While we can see that the distribution is very dense near \(p = 0.4\) the answer to this questions is actually 0. Intuitively this makes sense: it is very likely that the true probability of heads is around 0.4, but there's pretty much no way it is exactly 0.4 and not 0.400000001 or 0.399998.
And mathematically it makes sense as well. If we think of simply dividing our discrete probability distribution into to smaller and smaller pieces (for example we initially divided 0-1 into sections of size 0.1) each x can be seen as taking up \(\frac{1}{n}\) space which shrinks as the \(n\) grows. The probably of any given \(x\) is \(f(x)\cdot \frac{1}{n}\) where \(f\) is just our probability density function. As we approach a continuous function \(n \to \infty\) and $$\lim_{n \to \infty} = 0$$ so no matter how big \(f(x)\) gets it's always going to have a probability of 0.
The next question is "What is the probability that \(p\) is between 0.2 and 0.5?"
This is what we use Continuous Probability Distributions for all the time. The probability of a range of values is simply the definite integral of our beta function:$$\int_{0.2}^{0.5} Beta(11,19) = 0.91$$
And now for "What is the probability that \(p\) ends in 3?"
This is an interesting problem. We have to count up all numbers the like 0.3, 0.333, 0.13, 0.1333. That's quite a bit, we know it is a subset of the rational numbers (since they all terminate they can't be irrational but \(\frac{1}{3}\) is not included since its decimal representation is non-terminating), so its countably infinite. This might seem like a big number until we realize that the probability of any given number in this set is 0! A countably infinite sum of 0s is still 0.
So the probability of a number ending in 3 is 0? That sounds odd.

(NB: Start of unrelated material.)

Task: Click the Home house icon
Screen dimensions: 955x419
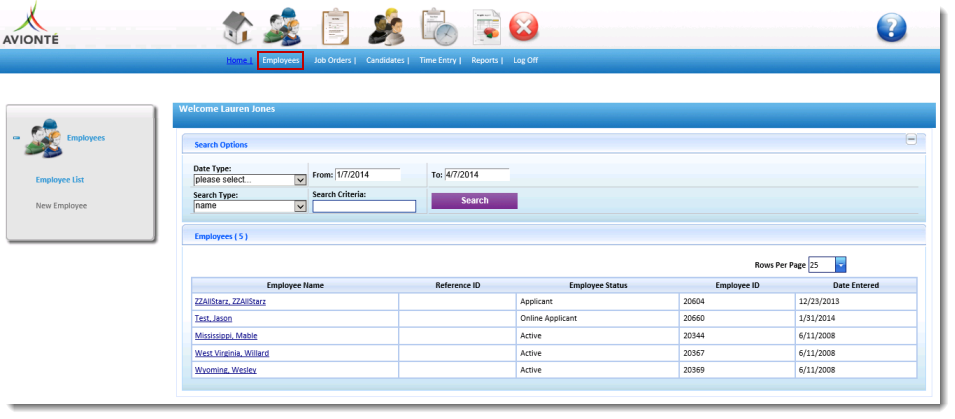Action: [x=237, y=27]
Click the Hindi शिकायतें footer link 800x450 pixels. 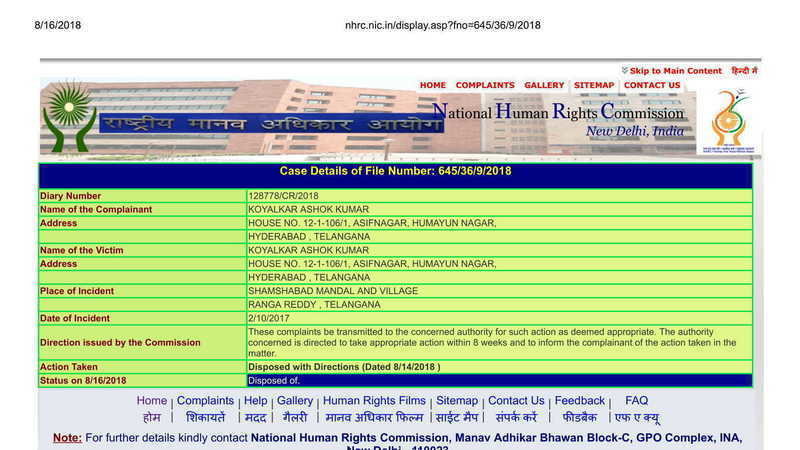click(x=205, y=418)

By this logic, we can also conclude that the probability for all terminating decimals is 0! Since the rational numbers are countably infinite then we can also see that the probability for any rational number is 0! And since our probabilities must sum to 1 does this mean that the probability of all the irrational numbers is 1? This last bit seems to be the most confusing: that the probability of all the irrational numbers is 1, but the probability of any rational number is 0.
This sounds absurd! But is it? Maybe some of these questions are just like asking the probability of 1.5 heads, a nonsense question? The answer is at this point in our exploration we simply don't have the tools to know!
A suggestion of Measure Theory
It is often the case when studying math that what you are studying is kept in a carefully controlled box. When learning calculus it is not usually mentioned that the set of nowhere differentiable functions is larger than the ones we can differentiate. When learning Discrete and then Continuous probability distributions students are often carefully steered away from asking these simple questions that lead to really interesting problems. There is even a 3rd type of Probability distribution we haven't touched on!
The good news is that math does have an answer to these questions. It involves the subject of Measure Theory. Measure Theory is often left to hard textbooks and graduate level courses on rigorous probability. It is my personal belief that this need not be the case. Measure Theory, as applied to Probability Theory, can be viewed as a formalization of the question "What kind of questions can I ask?"
This post is one of a few I plan that show how even at the elementary level, if you ask the right questions, you bump into surprisingly hard problems.